PASSAGE SHOWN

▽

Like people, dogs have brain areas that respond to voices
MRI study may help explain how pups understand human communication
By training pooches to lie absolutely still in a brain scanner, scientists have begun revealing the mysterious inner workings of the canine brain. Like their human companions, dogs use certain parts of their brains to detect voices, researchers report in the March 3 Current Biology.
What’s more, dog brains, like people’s, react to emotional cues. A playful yip, pleading whine and aggressive bark elicit varying levels of activity in a certain brain region. Human laughs or cries have similar effects on dogs’ brains, functional magnetic resonance imaging shows. The results might help explain how dogs sense their owners’ emotions.
“Dogs are really good at tuning into their owners’ feelings,” says study coauthor Attila Andics of MTA-ELTE Comparative Ethology Research Group in Budapest. But until this study, he adds, “we just had no idea what goes on in their brain.”
Andics and colleagues trained six border collies and five golden retrievers to lie still inside an fMRI scanner for more than six minutes at a time (the data were useless if a dog moved more than three millimeters). The dogs actually enjoyed their tedious job. “You should just see how these dogs love to go to the scanner,” Andics says. “They just cannot wait to be the next one.”

△

RECORD EXTRACTS
▽

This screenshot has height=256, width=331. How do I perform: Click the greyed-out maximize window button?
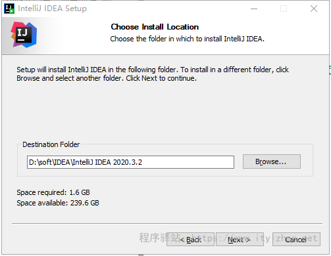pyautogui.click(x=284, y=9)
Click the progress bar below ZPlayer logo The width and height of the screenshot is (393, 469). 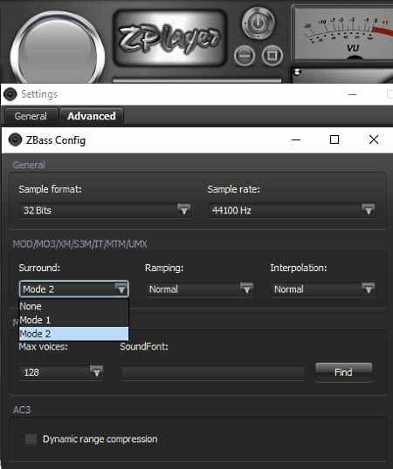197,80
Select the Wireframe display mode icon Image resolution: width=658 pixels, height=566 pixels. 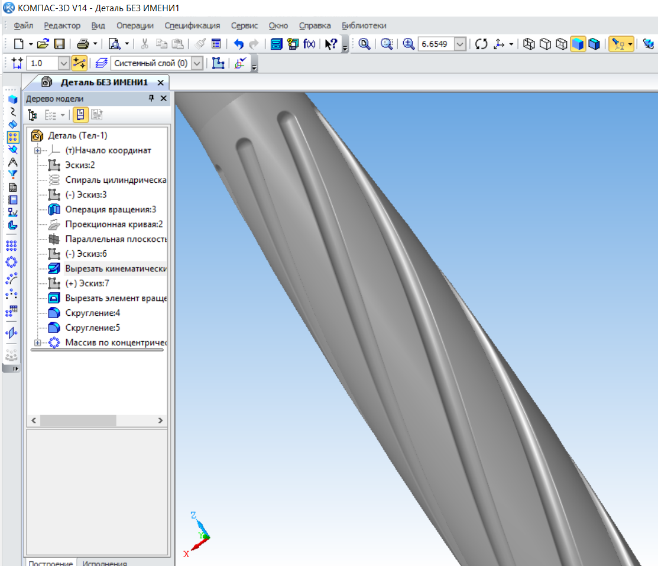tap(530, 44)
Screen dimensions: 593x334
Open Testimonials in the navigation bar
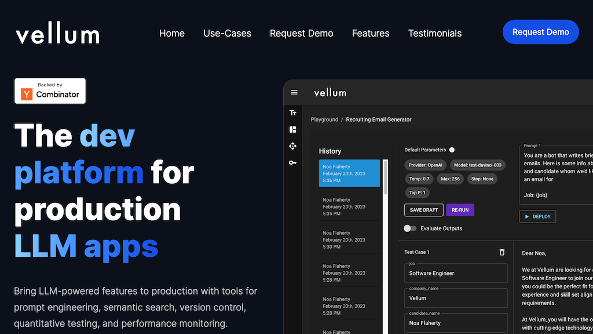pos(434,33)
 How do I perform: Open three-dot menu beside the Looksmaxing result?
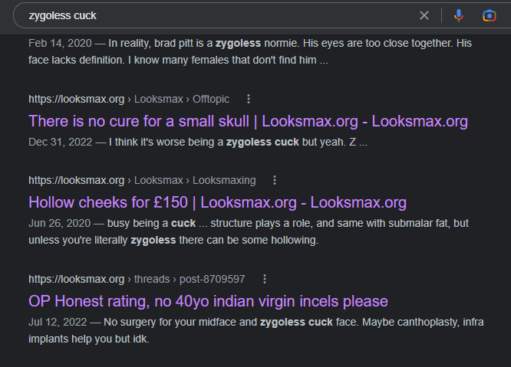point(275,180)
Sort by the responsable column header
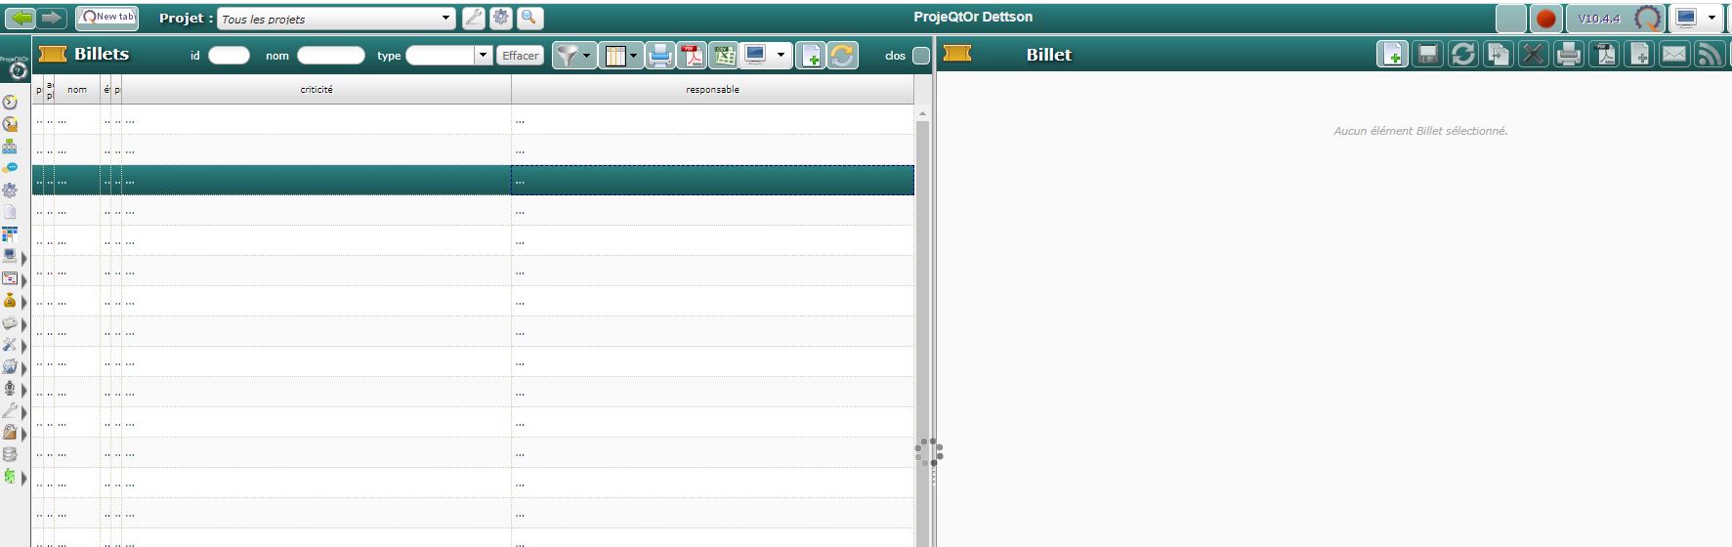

△

ACTIVITY A
Rewrite everything from "Like people, dogs" down to "their owners’ emotions." in the article on dog brains, replacing "pooches" with "canines".
ACTIVITY B
According to the article on dog brains, in which journal did the researchers report their findings?
ACTIVITY C
Explain why, according to the article on dog brains, the dogs had to lie still inside the fMRI scanner.

TASK RESPONSE A
Like people, dogs have brain areas that respond to voices
MRI study may help explain how pups understand human communication
By training canines to lie absolutely still in a brain scanner, scientists have begun revealing the mysterious inner workings of the canine brain. Like their human companions, dogs use certain parts of their brains to detect voices, researchers report in the March 3 Current Biology.
What’s more, dog brains, like people’s, react to emotional cues. A playful yip, pleading whine and aggressive bark elicit varying levels of activity in a certain brain region. Human laughs or cries have similar effects on dogs’ brains, functional magnetic resonance imaging shows. The results might help explain how dogs sense their owners’ emotions.

TASK RESPONSE B
Current Biology, in its March 3 issue.

TASK RESPONSE C
The dogs had to lie still because the data were useless if a dog moved more than three millimeters.